Henry is the most recognizable player signed by MLS since David Beckham came aboard in 2007, and for all the camera time and Web traffic and chat-show appearances and jersey sales generated by Beckham's arrival, his soccer impact has been only slight more than squat.
Henry turns 33 next month and if not too enamored of New York hot spots and visits to the Garden for NBA games, he will be a key contributor, if not a dominant superstar, for a team and a franchise that may finally be getting it right not only with using the Designated Player option, but in simply running a viable operation.

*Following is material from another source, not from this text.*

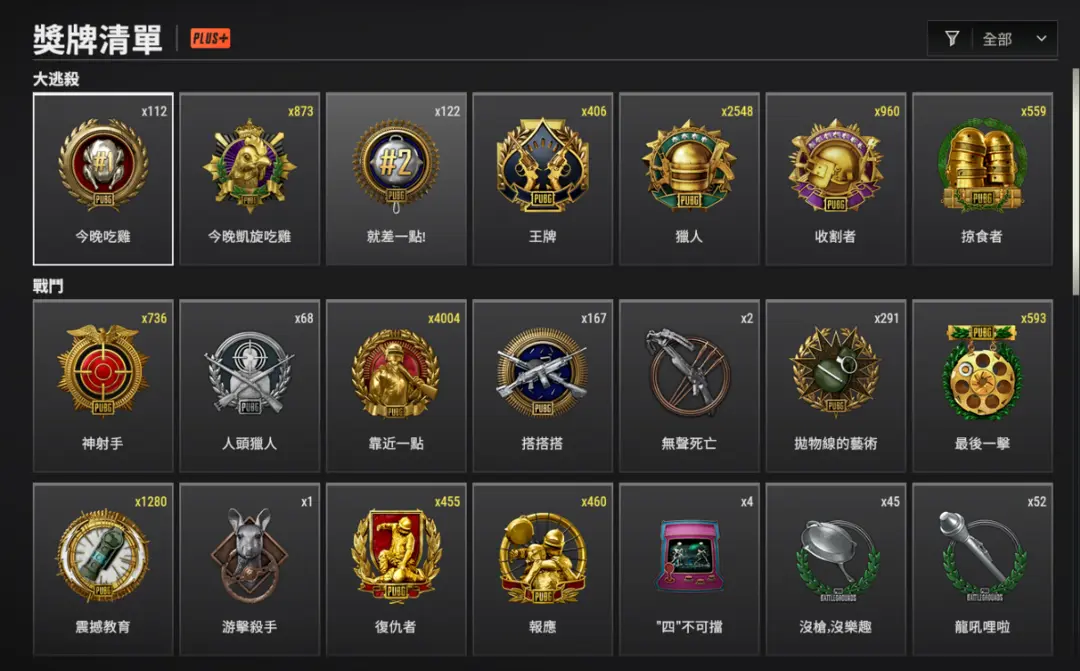
Task: Select the 今晚吃雞 #1 chicken medal
Action: coord(103,179)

While members of a large Irish-American community may only trek out to Red Bull Arena to taunt and abuse the man whose handball-created goal knocked Ireland out of World Cup contention, Henry can draw fans on name recognition and impressive accomplishments. Premier League titles with Arsenal, Champions League and La Liga crowns with Barcelona, and a 1998 World Cup win with France are among his credentials.

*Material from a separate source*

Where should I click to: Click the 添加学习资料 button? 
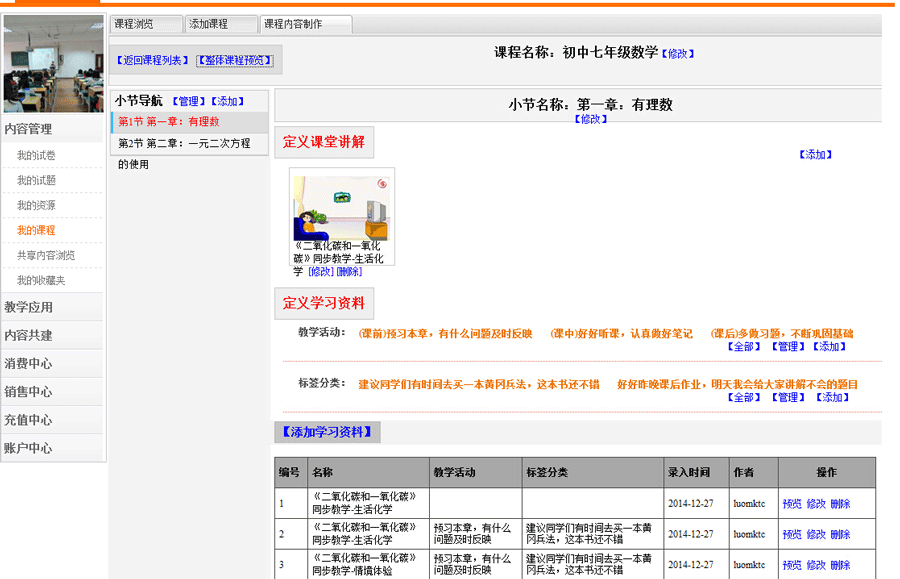[327, 432]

He speaks Spanish as well as French and English, and has been an outspoken critic of racism in sports.
Think of all the big names unable to take a bite out of the Big Apple. From Lothar Matthaeus and Sasa Curcic and Sergio Galvan Rey and Youri Djorkaeff to Carlos Alberto Parreira and Bora Milutinovicand Carlos Queiroz and Eddie Firmani and Bruce Arena and Bob Bradley (whew!), there’s seldom, if ever, been the right mix of leadership, structure, direction, and chutzpah. If there was too much, at times, of the latter – we’re talking to you, Marc De Grandpre – there wasn’t nearly enough of the other elements.

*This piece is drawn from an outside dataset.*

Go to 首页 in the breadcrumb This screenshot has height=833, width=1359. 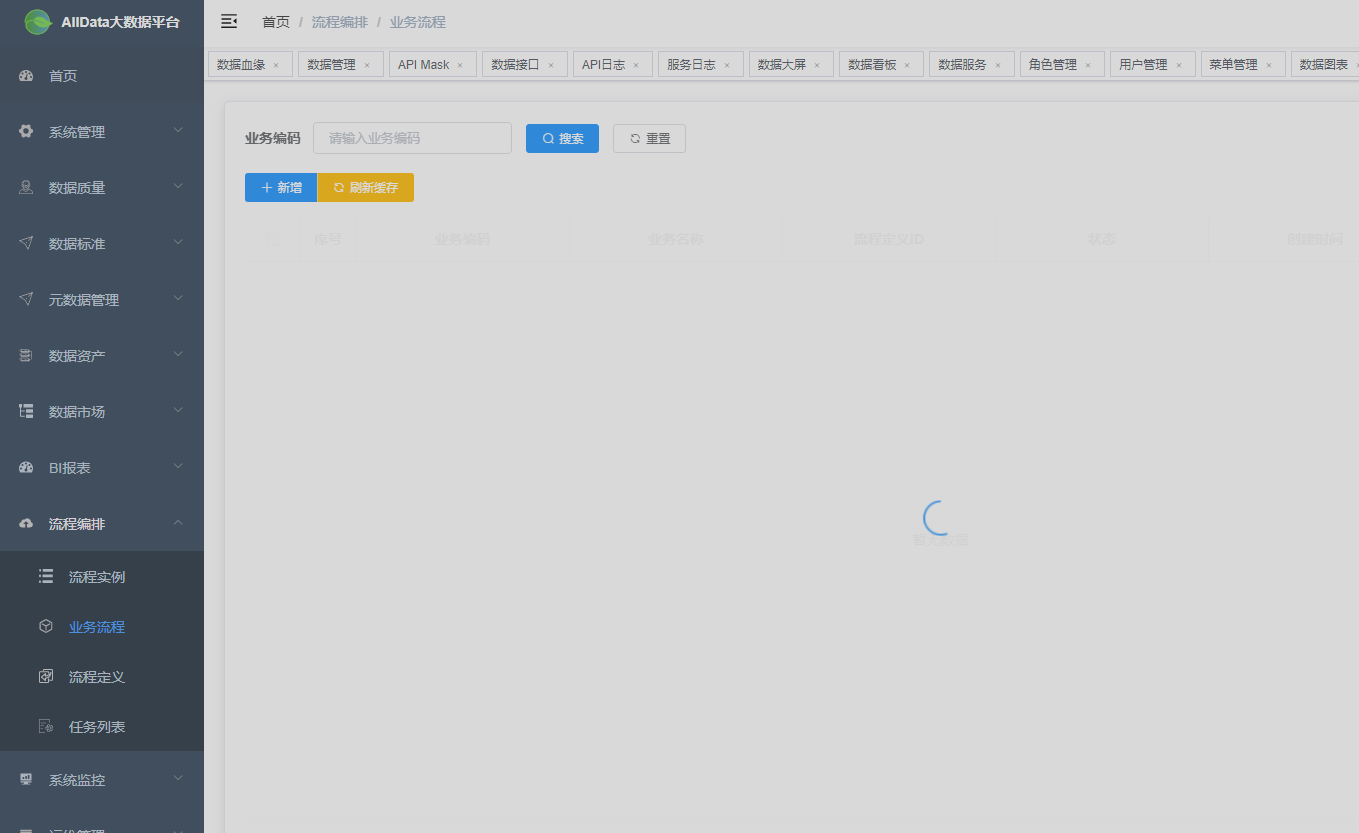coord(276,22)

Not all of those men failed, per se, but their operations didn’t operate, dysfunction overrode function, and after months or years of blindly blundering about, the franchise usually wound up more or less in the same place: mediocre on the field, and royally messed up everywhere else.
In the last eight months, Red Bull seems to have reversed direction. Last December, it hired managing director Erik Soler, and he snapped up Swede Hans Backe to coach the team a month later. Aided by assistant coach Richie Williams and the staff, Red Bull picked one of the league’s top rookies, defender Tim Ream, in the SuperDraft, and has assembled a team that is proving hard to beat.
After winning just five games last year, the Red Bulls are 8-5-2. They are still in pursuit of a third Designated Player, supposedly Mexican international Rafael Marquez, who – like Henry – would arrive from Barcelona. Whether or not that deal comes to fruition, by signing Henry New York has broken through a post-World Cup media malaise that should pay off in many ways.
The poaching, penalty-area presence of Juan Pablo Angel melded with Henry’s savvy and mobility should form a partnership among the most potent in MLS. As New York’s second DP, he will cost the team $335,000 against the per-team salary cap of $2.55 million. (Angel, as first DP, is a $415,000 salary-budget charge, in league parlance.)
In MLS terms, that’s a lot of money for a front line. Yet it will be money very wisely spent if Henry can produce even a good dose of his top game.
“He will play as the highest striker,” Backe said to mlssoccer.com. “And we know he’s very, very mobile. That means he would probably be on both the left- and right-hand sides. That’s one of his favorite positions to start the attacking game, but he will definitely play as a striker.”
Henry will do a press conference and various chat shows on Thursday, the day the domestic registration period opens and he is officially eligible to play. He isn’t expected to see the field when New York plays at Columbus Saturday in a matchup of the top two Eastern Conference teams. His debut is projected for next week, when Red Bull hosts the New York Football Challenge.
Next Thursday the Red Bulls face touring English club Tottenham Hotspur – a fierce rival of Arsenal – and three days later they play another foe of Henry’s Premier League days, Manchester City.